Dr. Miller received his BA from Harvard University and DVM from Colorado State University before completing his small animal rotation at North Carolina and residency at University of Georgia. After 10 years performing a broad spectrum of surgery in different specialty practices in Colorado and California, Nate found a perfect location and team to focus on his passion for orthopedics, Colorado Canine Orthopedics (CCO).
It has been our great privilege to collaborate with Nate on a variety of projects including early days of TTA, in vitro testing of the KYON ALPS® TPLO plate, Zürich Cementless THR instruction, and Symposia.
Nate was kind enough to take some time to discuss his experience using the ALPS® TPLO system with KYON’s Education Director Kent Harrington for this month’s newsletter.

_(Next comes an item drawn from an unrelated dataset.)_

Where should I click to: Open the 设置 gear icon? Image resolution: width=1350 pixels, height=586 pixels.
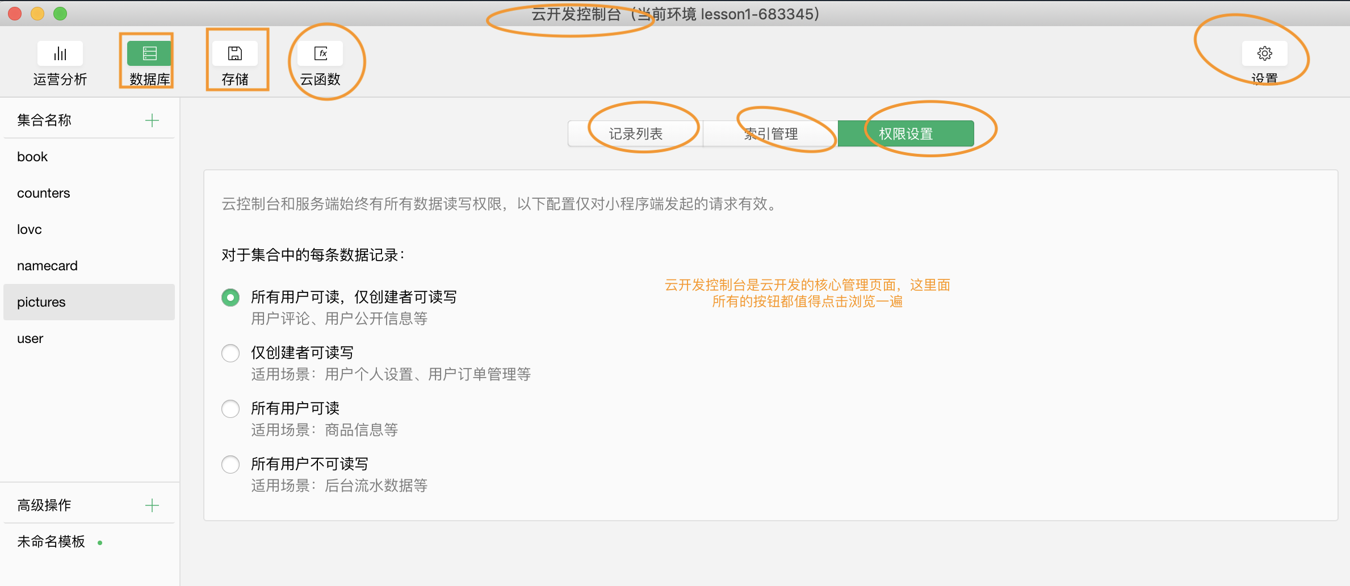[1264, 54]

Kent Harrington: Nate, before we get into anything technical, let me ask: what was it about the veterinary field and orthopedics in particular that attracted you?
Nate Miller: Animals have always been a big part of my life and I started veterinary school with thoughts of becoming an Equine surgeon. During school I migrated toward the small animal side of things because of the broader range of surgical treatments available.
I’ve always enjoyed building things – and orthopedic surgery has always appealed to me because of the ability to get in there and “fix” things. In Colorado our population of owners/pets tend to be very active. When I can return an injured pet to full function and let them get back to enjoying the outdoors with their family it is extremely rewarding. Often owners will say that a procedure has “completely changed their dog’s quality of life” – I think this is the thing that makes orthopedic surgery so enjoyable.
KH: What did you think when you heard that we were bringing out a TPLO system?
NM: I was excited. We have used the KYON THR system [at CCOR] for many years and were happy to have a TPLO plate with the same level of quality in materials and design.
The material quality is obvious at the touch, but having the opportunity to participate in some of the in vitro testing and early clinical development, I saw the strength, even with distal monocortical screws, and just how easy it is to use in surgery.
KH: I’m glad to hear that. We saw the central areas in need of improvement over other systems to be construct fit, infection, and iatrogenic damage. How do you think we did?
NM: The shape and fit is great. It’s very rare that I have to contour the plate. I will remove excessive buttress proximally and sometimes cut the proximal “foot” of the plate. Only rarely do I have to contour the plate in addition.
Regarding infection, my impression is that plate removal and infections have become less frequent since we started using the KYON plate.
Healing has been excellent – there is typically good bony union by 8 weeks without excessive callus formation. This indicates to me that construct stability is good and we are getting mostly direct bone healing.
I, like many surgeons, have started really trying to preserve the integrity of the pes tendons during the osteotomy and plate placement. The shape of the KYON plate, the ease of insertion of the drill guide, and the mono-cortical screws make this process easier.
Overall, my TPLO technique has evolved over the years to minimize soft tissue and blood supply disruption. The KYON plate extends this by being low contact, minimally reactive, and reducing bone/blood supply damage during placement.
KH: What’s your experience been with KYON Locking Screws in TPLO and THR?
NM: The change in thread pitch allows quick, definitive insertion and improves the ease of use, makes things easy. Having this for THR is a big improvement over the gold screws. It’s much easier to get them started through the medial cortex.
KH: How concerned were you about using distal monocortical screws in a TPLO construct?
NM: I have no concerns regarding the strength of the construct using mono-cortical screws. During the development, I participated in a study with Seth Bleakley and CSU where the KYON TPLO construct with monocortical screws was shown in strength testing to be stronger than a locking stainless steel plate with bicortical screws. Seth was awarded the Bloomberg Resident Research Award for the project at VOS 2016. I routinely use only monocortical screws distally, and will only choose to place bicortical screws distally in rare circumstances.
KH: At this point, how many cases have you done? Any impression of re-operation rates/infections?
NM: I don’t have an exact number of cases done with the KYON plate, but would estimate it is well above a thousand. I’ve been very pleased with the clinical outcomes and ease of use of the plate. It makes surgery faster and easier, and my impression is that we have fewer plate related complications than prior to use of this plate.
Thanks to Dr. Miller for taking time out of his busy schedule to chat with us!